I haven't looked into map songs much in particular, just because it's not something I've run across in early (say, pre-1900) underground railroad sources. If songs are mentioned, they're the usual hymn-like or Hutchinson-style songs talking generally about yearning for freedom or abolition, but not specifically mnemonic songs giving directions. What are the earliest examples of mentions of map songs? If they weren't mentioned earlier, do you have any theory why they were left out?

A very informative article on this song "Follow The Drinking Gourd: A Cultural History" at

http://www.followthedrinkinggourd.org/index.htm

Um, yes, that's the article posted in the OP of this thread.
 
I'm not a folk song expert, and I realize there are grounds for skepticism... I'm merely pointing out that the nature of the material means that written evidence is going to be very sparse, so an absence of evidence should not be taken as evidence of absence. My hypothesis is that 'map songs' were local and ephemeral, likely not of any overwhelming artistic or aesthetic value, and that several similar ones may have gotten telescoped into things like 'Drinking Gourd,' which image may have been a common theme.
 
The song was first written down in 1928, more than 60 years after the Civil War ended. There is no contemporary source for the song's existence or any of it's elements (the peg-leg old man). The song's "map instructions" don't even fit with what we know about the Underground Railroad.
Maybe it was just inspirational, the drinking gourd (Big Dipper) in the night sky symbolizing the impossible dream of the north and freedom. Or maybe slaves never knew any such song at all.
But clearly modern people need to believe that clever slaves outwitted their masters with coded messages, which explains the song's continued popularity.
 
Irwin Silber's Songs of the Civil War dates "Gourd" as documented as early as 1910, quoting an H. B. Parks of San Antonio TX: "One of my great-uncles, who was connected with the (underground) railroad movement, remembered that in the records of the Anti-Slavery Society there was a story of a peg-legged sailor, known as Peg Leg Joe ... The main scene of his activities was in the country immediately north of Mobile, and the trail described in the song followed northward to the head waters of the Tombigbee River, thence over the divide and down the Tennessee River to the Ohio."

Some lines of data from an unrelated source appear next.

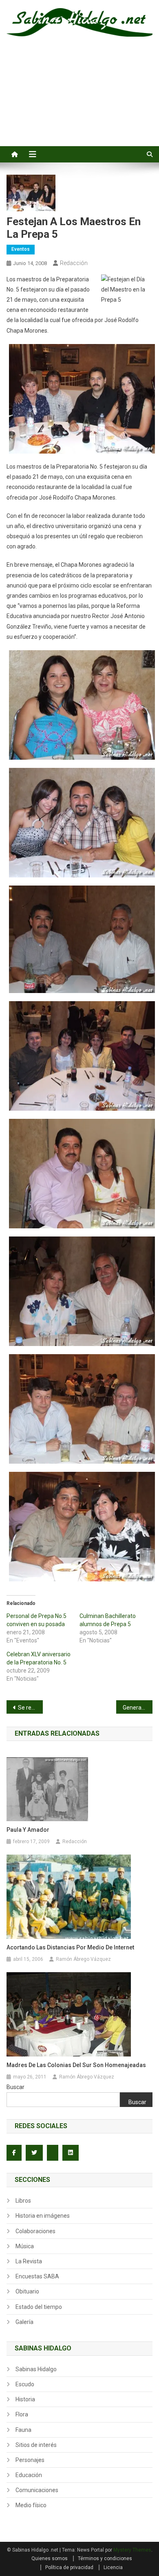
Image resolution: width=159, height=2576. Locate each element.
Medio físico (30, 2505)
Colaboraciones (35, 2231)
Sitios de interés (36, 2445)
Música (24, 2246)
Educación (28, 2475)
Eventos (20, 249)
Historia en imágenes (42, 2215)
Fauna (23, 2430)
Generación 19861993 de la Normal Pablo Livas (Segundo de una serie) (138, 1707)
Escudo (24, 2384)
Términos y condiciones (105, 2558)
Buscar (15, 2087)
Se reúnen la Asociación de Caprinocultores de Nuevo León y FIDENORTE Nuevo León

And again, the date of its being written down cannot automatically be assumed as the date of its composition.
 
Irwin Silber's Songs of the Civil War dates "Gourd" as documented as early as 1910, quoting an H. B. Parks of San Antonio TX: "One of my great-uncles, who was connected with the (underground) railroad movement, remembered that in the records of the Anti-Slavery Society there was a story of a peg-legged sailor, known as Peg Leg Joe ... The main scene of his activities was in the country immediately north of Mobile, and the trail described in the song followed northward to the head waters of the Tombigbee River, thence over the divide and down the Tennessee River to the Ohio."

And again, the date of its being written down cannot automatically be assumed as the date of its composition.
Is there a actually a Peg-Leg Joe in the "records of the Anti-Slavery Society?" Is it at all likely that an amputee with a mid-nineteenth century wooden leg was eluding patrollers and showing slaves routes through backwoods and streams? C'mon.